To help speed up the process, Aragon said “it would be nice if people brought either their county tax notifications, county assessor’s notice of valuation, or property deed to verify their eligibility prior to their voting.
“Otherwise, we are going to have to go through the 90,000 entries on the county assessor’s property tax list to locate the voter.”
On Tuesday, landowners will have the opportunity to approve or reject the half-mill levy. The procedure they will experience will be as follows:
- Voters will print their names and sign the official poll list, giving the mailing address where the county sends its property tax bill.

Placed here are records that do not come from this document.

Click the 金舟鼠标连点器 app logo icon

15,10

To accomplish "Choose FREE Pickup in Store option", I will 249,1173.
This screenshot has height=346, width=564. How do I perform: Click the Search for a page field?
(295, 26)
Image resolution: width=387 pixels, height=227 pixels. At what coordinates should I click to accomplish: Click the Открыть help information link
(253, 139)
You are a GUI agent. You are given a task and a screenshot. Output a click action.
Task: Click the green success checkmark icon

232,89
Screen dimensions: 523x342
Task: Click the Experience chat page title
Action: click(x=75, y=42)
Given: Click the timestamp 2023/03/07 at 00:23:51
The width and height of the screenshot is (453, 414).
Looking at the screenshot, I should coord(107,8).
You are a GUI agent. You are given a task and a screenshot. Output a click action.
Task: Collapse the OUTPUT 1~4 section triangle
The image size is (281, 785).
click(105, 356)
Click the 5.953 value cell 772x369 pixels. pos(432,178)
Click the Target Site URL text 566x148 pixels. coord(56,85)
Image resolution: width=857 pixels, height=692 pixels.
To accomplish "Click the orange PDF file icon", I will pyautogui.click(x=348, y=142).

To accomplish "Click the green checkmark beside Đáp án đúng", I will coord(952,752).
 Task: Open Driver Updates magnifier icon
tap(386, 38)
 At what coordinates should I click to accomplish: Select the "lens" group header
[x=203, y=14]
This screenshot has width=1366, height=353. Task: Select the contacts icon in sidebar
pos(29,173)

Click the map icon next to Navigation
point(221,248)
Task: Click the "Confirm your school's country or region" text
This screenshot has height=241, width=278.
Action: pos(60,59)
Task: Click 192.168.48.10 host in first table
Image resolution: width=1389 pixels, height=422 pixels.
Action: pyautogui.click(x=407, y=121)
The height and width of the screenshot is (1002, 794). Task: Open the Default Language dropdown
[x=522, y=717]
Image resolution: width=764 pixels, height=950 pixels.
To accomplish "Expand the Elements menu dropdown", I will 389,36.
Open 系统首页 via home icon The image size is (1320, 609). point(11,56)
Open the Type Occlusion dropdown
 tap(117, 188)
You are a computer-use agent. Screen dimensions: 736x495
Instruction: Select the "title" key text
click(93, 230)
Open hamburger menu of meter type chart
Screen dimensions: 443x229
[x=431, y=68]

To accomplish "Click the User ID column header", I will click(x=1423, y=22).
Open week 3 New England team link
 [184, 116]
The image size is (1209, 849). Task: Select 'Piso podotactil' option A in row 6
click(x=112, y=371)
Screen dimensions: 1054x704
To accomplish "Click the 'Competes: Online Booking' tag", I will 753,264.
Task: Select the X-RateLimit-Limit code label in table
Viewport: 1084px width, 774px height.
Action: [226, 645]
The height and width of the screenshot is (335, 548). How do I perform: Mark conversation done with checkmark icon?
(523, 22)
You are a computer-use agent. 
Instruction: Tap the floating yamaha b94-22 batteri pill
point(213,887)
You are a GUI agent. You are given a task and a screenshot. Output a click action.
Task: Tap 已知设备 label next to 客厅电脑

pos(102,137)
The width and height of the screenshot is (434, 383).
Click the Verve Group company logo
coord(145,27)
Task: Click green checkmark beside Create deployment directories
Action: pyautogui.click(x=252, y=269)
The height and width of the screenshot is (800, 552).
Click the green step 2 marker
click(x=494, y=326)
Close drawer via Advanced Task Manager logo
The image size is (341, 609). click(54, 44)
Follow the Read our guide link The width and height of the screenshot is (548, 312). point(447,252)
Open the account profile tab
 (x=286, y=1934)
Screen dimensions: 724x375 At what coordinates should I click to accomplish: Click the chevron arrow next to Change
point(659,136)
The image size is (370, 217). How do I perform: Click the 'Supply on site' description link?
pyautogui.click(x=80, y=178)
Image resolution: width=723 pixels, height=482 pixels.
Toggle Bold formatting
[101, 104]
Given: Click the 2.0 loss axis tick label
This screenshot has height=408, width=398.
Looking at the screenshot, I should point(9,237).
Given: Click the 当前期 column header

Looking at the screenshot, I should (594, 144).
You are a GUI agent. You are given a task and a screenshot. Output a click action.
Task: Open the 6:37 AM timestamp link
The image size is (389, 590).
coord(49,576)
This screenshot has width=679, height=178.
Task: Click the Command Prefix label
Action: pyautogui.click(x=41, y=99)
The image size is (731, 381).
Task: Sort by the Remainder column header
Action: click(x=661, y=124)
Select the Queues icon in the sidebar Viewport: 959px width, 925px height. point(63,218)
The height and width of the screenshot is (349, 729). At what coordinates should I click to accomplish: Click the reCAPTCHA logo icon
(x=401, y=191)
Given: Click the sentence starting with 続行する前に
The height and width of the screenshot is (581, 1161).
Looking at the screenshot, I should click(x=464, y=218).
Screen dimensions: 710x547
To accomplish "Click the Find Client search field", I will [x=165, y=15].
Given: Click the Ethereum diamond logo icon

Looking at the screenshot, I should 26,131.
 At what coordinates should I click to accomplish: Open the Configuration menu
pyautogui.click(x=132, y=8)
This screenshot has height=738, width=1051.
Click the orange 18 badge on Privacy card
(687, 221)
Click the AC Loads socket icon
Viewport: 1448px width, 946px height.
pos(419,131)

- They will then receive a voter certification envelope on which they will write the physical address of their property and the name or names the property is held in, along with how it is held, such as community property or joint tenant. Their phone number will also be listed in case election officials need to contact them for verification.
- When the form is filled out, the voter will be handed a paper ballot and a small plain white envelope which they will take with their certification envelope to the voting booth behind a privacy shield.
- After casting their vote for or against the approval of establishing a half-mill levy, the voter will place the ballot in the plain white envelop and seal it. Then they will place the sealed ballot into the certification envelope which is also sealed.
- They will then place the certification envelope in the ballot box.
After the polls located at La Merced Elementary School and Los Lunas Elementary School are closed at 7 p.m., the polling officials will begin the process of verifying the voters’ eligibility.
“If they bring their proof of eligibility with them, we will mark the envelope as eligible immediately,” Aragon said. “Otherwise, we have to go to the county assessor’s records and verify their eligibility.”
If, for some reason, the election officials are unable to find the voter’s property listed on the county records, the officials will call the voter to request that they bring verification to the VSWCD office at 267 Courthouse Road.
“We want to do everything possible to verify a landowner’s eligibility to vote if they took the time to vote,” Aragon said. “No votes will be counted until all voters have been verified, which could take a couple of days.”
During this process, the ballots will be stored under lock and key by the county sheriff’s department.
After all certification envelopes have been verified, they will be opened, and the plain white envelopes will be removed and placed into a pile.
Once the certification envelopes have been moved away from the ballot envelopes, the votes will be counted.
“Once the small plain white envelopes have been separated from the certified envelopes, we will have a pile of unidentifiable ballots. This step is to ensure the secrecy of the ballots cast,” Aragon said.
The votes will be tallied by Carol Hart, referendum superintendent, and presiding poll judges Bill Brown, from the La Merced Elementary location, and Evelyn Brannan, from the Los Lunas Elementary location.
“We are going to invite representatives from the news media, Tomé-Adelino Historic Neigh-borhood Association, county extension office, county election bureau and other stake-holders in the election to come and observer the opening of the certification envelops and placement of the ballots prior to the tally,” said Aragon.
Valencia County’s director of the bureau of elections, Lawrence Kaneshiro, while not conducting the election, has been consulted to ensure the election procedure is legal.
“We want to assure people this will be a fair and proper election,” Aragon said.